[Exercise prompt]:
From the records below, output exactly the lines running from the line containing "Click the scroll up arrow of file list" through the line containing "You are a computer-use", and no others.

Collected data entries
====

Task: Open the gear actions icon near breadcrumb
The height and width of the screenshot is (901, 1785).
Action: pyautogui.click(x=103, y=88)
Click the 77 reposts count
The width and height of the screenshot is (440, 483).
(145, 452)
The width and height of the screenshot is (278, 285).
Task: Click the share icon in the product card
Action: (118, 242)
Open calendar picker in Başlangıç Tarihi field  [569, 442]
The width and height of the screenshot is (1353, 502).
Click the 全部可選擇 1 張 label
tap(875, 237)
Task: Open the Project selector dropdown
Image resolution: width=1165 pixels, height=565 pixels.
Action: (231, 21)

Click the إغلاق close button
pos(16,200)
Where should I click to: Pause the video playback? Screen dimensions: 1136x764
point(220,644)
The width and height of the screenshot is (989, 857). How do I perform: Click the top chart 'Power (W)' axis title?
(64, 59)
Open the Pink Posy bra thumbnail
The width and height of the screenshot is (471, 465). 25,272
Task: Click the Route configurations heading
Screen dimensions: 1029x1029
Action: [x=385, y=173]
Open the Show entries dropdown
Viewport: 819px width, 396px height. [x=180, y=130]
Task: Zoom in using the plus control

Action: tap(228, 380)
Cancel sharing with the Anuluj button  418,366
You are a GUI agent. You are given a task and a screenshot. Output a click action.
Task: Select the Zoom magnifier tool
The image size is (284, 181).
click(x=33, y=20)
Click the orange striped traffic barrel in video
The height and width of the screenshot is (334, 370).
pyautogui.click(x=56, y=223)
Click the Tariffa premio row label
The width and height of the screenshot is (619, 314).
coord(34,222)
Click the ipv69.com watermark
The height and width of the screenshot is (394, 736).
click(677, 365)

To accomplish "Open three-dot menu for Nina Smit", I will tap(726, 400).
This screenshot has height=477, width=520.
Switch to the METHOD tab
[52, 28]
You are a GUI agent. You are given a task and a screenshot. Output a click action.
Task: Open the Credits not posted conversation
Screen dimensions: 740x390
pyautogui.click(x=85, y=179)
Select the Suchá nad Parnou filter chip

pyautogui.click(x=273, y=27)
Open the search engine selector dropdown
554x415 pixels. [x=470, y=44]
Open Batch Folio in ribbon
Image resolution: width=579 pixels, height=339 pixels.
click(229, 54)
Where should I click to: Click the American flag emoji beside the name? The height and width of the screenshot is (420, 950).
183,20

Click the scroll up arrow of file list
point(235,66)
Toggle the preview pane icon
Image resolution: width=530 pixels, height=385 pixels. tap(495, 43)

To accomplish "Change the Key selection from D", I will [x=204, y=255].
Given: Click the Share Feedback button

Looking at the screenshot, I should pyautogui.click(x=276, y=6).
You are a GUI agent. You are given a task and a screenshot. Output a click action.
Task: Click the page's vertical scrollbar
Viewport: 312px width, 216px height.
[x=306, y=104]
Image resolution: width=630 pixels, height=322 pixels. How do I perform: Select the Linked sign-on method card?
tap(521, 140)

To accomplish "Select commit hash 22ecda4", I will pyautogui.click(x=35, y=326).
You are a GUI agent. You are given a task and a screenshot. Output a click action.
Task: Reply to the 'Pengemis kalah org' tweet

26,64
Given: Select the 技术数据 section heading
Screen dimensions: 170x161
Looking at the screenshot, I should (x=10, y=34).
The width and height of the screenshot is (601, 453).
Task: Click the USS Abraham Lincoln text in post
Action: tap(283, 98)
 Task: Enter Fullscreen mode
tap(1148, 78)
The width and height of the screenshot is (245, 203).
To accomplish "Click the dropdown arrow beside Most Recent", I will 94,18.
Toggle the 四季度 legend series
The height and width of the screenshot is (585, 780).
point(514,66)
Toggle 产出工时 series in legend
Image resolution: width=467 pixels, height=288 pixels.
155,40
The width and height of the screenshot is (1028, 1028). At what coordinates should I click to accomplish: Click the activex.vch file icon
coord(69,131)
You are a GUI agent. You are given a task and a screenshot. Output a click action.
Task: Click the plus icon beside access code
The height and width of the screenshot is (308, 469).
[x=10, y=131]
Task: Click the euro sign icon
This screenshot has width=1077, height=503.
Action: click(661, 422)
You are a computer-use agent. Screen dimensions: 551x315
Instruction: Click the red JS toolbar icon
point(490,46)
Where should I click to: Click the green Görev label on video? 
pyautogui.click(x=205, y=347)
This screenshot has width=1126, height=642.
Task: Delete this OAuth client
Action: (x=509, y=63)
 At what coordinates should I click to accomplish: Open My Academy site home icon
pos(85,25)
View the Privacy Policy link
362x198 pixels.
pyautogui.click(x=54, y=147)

====

[Result below]:
Click the scroll up arrow of file list
point(235,66)
Toggle the preview pane icon
Image resolution: width=530 pixels, height=385 pixels. tap(495, 43)

To accomplish "Change the Key selection from D", I will [x=204, y=255].
Given: Click the Share Feedback button

Looking at the screenshot, I should pyautogui.click(x=276, y=6).
You are a GUI agent. You are given a task and a screenshot. Output a click action.
Task: Click the page's vertical scrollbar
Viewport: 312px width, 216px height.
[x=306, y=104]
Image resolution: width=630 pixels, height=322 pixels. How do I perform: Select the Linked sign-on method card?
tap(521, 140)

To accomplish "Select commit hash 22ecda4", I will pyautogui.click(x=35, y=326).
You are a GUI agent. You are given a task and a screenshot. Output a click action.
Task: Reply to the 'Pengemis kalah org' tweet

26,64
Given: Select the 技术数据 section heading
Screen dimensions: 170x161
Looking at the screenshot, I should (x=10, y=34).
The width and height of the screenshot is (601, 453).
Task: Click the USS Abraham Lincoln text in post
Action: tap(283, 98)
 Task: Enter Fullscreen mode
tap(1148, 78)
The width and height of the screenshot is (245, 203).
To accomplish "Click the dropdown arrow beside Most Recent", I will 94,18.
Toggle the 四季度 legend series
The height and width of the screenshot is (585, 780).
point(514,66)
Toggle 产出工时 series in legend
Image resolution: width=467 pixels, height=288 pixels.
155,40
The width and height of the screenshot is (1028, 1028). At what coordinates should I click to accomplish: Click the activex.vch file icon
coord(69,131)
You are a GUI agent. You are given a task and a screenshot. Output a click action.
Task: Click the plus icon beside access code
The height and width of the screenshot is (308, 469).
[x=10, y=131]
Task: Click the euro sign icon
This screenshot has width=1077, height=503.
Action: click(661, 422)
You are a computer-use agent. Screen dimensions: 551x315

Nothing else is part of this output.